- **Aim of the task**
Write down each entry precisely as given.

- **Extracted information**
+---+
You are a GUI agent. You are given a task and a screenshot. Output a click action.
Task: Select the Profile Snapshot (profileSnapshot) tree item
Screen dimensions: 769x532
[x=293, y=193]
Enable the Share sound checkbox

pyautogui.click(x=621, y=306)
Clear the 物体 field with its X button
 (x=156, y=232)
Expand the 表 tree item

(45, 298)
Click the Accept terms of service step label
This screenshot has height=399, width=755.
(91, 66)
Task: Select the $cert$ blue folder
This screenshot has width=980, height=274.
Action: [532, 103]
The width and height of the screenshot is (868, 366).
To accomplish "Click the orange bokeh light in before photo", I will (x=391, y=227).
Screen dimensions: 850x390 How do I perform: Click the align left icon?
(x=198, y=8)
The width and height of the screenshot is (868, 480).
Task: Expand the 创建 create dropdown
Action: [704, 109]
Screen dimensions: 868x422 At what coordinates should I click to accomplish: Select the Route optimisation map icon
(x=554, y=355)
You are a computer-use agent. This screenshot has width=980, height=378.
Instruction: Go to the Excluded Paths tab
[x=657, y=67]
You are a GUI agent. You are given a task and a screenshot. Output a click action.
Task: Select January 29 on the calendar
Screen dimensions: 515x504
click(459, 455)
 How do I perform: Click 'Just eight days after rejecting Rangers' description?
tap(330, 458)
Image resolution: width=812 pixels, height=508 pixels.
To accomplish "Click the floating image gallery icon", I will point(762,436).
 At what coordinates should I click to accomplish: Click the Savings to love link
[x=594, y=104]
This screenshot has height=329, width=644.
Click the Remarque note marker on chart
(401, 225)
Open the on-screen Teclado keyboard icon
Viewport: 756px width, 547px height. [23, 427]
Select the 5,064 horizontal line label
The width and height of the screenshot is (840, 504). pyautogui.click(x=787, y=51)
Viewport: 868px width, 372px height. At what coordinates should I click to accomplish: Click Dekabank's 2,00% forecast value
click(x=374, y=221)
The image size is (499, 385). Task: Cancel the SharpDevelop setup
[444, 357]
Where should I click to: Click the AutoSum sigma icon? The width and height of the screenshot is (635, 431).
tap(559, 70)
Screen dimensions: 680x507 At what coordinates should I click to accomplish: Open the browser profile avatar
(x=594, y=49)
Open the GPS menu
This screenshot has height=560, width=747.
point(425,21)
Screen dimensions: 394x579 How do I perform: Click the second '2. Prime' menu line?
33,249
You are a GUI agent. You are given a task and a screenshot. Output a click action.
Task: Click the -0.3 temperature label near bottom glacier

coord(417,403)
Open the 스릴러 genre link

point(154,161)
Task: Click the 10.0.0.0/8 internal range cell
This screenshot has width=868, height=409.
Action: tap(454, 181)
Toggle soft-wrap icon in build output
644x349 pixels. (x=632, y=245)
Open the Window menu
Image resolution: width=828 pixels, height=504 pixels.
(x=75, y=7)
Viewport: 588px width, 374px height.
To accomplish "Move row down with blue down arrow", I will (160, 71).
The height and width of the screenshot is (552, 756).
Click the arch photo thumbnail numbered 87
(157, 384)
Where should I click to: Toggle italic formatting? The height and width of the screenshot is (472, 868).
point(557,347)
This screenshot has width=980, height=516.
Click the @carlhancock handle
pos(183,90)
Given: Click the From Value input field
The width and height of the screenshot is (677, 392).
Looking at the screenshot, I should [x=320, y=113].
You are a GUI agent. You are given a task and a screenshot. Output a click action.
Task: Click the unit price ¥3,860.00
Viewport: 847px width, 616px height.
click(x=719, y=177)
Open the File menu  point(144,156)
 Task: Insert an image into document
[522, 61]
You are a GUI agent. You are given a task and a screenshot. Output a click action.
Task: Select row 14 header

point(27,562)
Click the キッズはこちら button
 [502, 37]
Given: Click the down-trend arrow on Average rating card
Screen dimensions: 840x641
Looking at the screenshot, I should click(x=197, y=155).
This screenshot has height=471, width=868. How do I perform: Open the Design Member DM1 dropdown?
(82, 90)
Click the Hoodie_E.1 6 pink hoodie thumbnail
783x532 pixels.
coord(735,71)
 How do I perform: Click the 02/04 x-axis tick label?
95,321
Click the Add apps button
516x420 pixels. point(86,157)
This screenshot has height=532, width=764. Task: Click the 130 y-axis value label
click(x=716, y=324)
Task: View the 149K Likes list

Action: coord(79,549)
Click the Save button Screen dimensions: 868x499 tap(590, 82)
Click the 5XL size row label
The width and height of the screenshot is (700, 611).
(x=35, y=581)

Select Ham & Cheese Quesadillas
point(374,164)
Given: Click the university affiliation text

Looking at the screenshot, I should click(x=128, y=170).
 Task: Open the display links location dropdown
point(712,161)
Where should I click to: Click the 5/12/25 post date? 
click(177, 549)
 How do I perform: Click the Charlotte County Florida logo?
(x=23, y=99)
+---+
- **The answer**
You are a GUI agent. You are given a task and a screenshot. Output a click action.
Task: Select the Profile Snapshot (profileSnapshot) tree item
Screen dimensions: 769x532
[x=293, y=193]
Enable the Share sound checkbox

pyautogui.click(x=621, y=306)
Clear the 物体 field with its X button
 (x=156, y=232)
Expand the 表 tree item

(45, 298)
Click the Accept terms of service step label
This screenshot has height=399, width=755.
(91, 66)
Task: Select the $cert$ blue folder
This screenshot has width=980, height=274.
Action: [532, 103]
The width and height of the screenshot is (868, 366).
To accomplish "Click the orange bokeh light in before photo", I will (x=391, y=227).
Screen dimensions: 850x390 How do I perform: Click the align left icon?
(x=198, y=8)
The width and height of the screenshot is (868, 480).
Task: Expand the 创建 create dropdown
Action: [704, 109]
Screen dimensions: 868x422 At what coordinates should I click to accomplish: Select the Route optimisation map icon
(x=554, y=355)
You are a computer-use agent. This screenshot has width=980, height=378.
Instruction: Go to the Excluded Paths tab
[x=657, y=67]
You are a GUI agent. You are given a task and a screenshot. Output a click action.
Task: Select January 29 on the calendar
Screen dimensions: 515x504
click(459, 455)
 How do I perform: Click 'Just eight days after rejecting Rangers' description?
tap(330, 458)
Image resolution: width=812 pixels, height=508 pixels.
To accomplish "Click the floating image gallery icon", I will point(762,436).
 At what coordinates should I click to accomplish: Click the Savings to love link
[x=594, y=104]
This screenshot has height=329, width=644.
Click the Remarque note marker on chart
(401, 225)
Open the on-screen Teclado keyboard icon
Viewport: 756px width, 547px height. [23, 427]
Select the 5,064 horizontal line label
The width and height of the screenshot is (840, 504). pyautogui.click(x=787, y=51)
Viewport: 868px width, 372px height. At what coordinates should I click to accomplish: Click Dekabank's 2,00% forecast value
click(x=374, y=221)
The image size is (499, 385). Task: Cancel the SharpDevelop setup
[444, 357]
Where should I click to: Click the AutoSum sigma icon? The width and height of the screenshot is (635, 431).
tap(559, 70)
Screen dimensions: 680x507 At what coordinates should I click to accomplish: Open the browser profile avatar
(x=594, y=49)
Open the GPS menu
This screenshot has height=560, width=747.
point(425,21)
Screen dimensions: 394x579 How do I perform: Click the second '2. Prime' menu line?
33,249
You are a GUI agent. You are given a task and a screenshot. Output a click action.
Task: Click the -0.3 temperature label near bottom glacier

coord(417,403)
Open the 스릴러 genre link

point(154,161)
Task: Click the 10.0.0.0/8 internal range cell
This screenshot has width=868, height=409.
Action: tap(454, 181)
Toggle soft-wrap icon in build output
644x349 pixels. (x=632, y=245)
Open the Window menu
Image resolution: width=828 pixels, height=504 pixels.
(x=75, y=7)
Viewport: 588px width, 374px height.
To accomplish "Move row down with blue down arrow", I will (160, 71).
The height and width of the screenshot is (552, 756).
Click the arch photo thumbnail numbered 87
(157, 384)
Where should I click to: Toggle italic formatting? The height and width of the screenshot is (472, 868).
point(557,347)
This screenshot has width=980, height=516.
Click the @carlhancock handle
pos(183,90)
Given: Click the From Value input field
The width and height of the screenshot is (677, 392).
Looking at the screenshot, I should [x=320, y=113].
You are a GUI agent. You are given a task and a screenshot. Output a click action.
Task: Click the unit price ¥3,860.00
Viewport: 847px width, 616px height.
click(x=719, y=177)
Open the File menu  point(144,156)
 Task: Insert an image into document
[522, 61]
You are a GUI agent. You are given a task and a screenshot. Output a click action.
Task: Select row 14 header

point(27,562)
Click the キッズはこちら button
 [502, 37]
Given: Click the down-trend arrow on Average rating card
Screen dimensions: 840x641
Looking at the screenshot, I should click(x=197, y=155).
This screenshot has height=471, width=868. How do I perform: Open the Design Member DM1 dropdown?
(82, 90)
Click the Hoodie_E.1 6 pink hoodie thumbnail
783x532 pixels.
coord(735,71)
 How do I perform: Click the 02/04 x-axis tick label?
95,321
Click the Add apps button
516x420 pixels. point(86,157)
This screenshot has height=532, width=764. Task: Click the 130 y-axis value label
click(x=716, y=324)
Task: View the 149K Likes list

Action: coord(79,549)
Click the Save button Screen dimensions: 868x499 tap(590, 82)
Click the 5XL size row label
The width and height of the screenshot is (700, 611).
(x=35, y=581)

Select Ham & Cheese Quesadillas
point(374,164)
Given: Click the university affiliation text

Looking at the screenshot, I should click(x=128, y=170).
 Task: Open the display links location dropdown
point(712,161)
Where should I click to: Click the 5/12/25 post date? 
click(177, 549)
 How do I perform: Click the Charlotte County Florida logo?
(x=23, y=99)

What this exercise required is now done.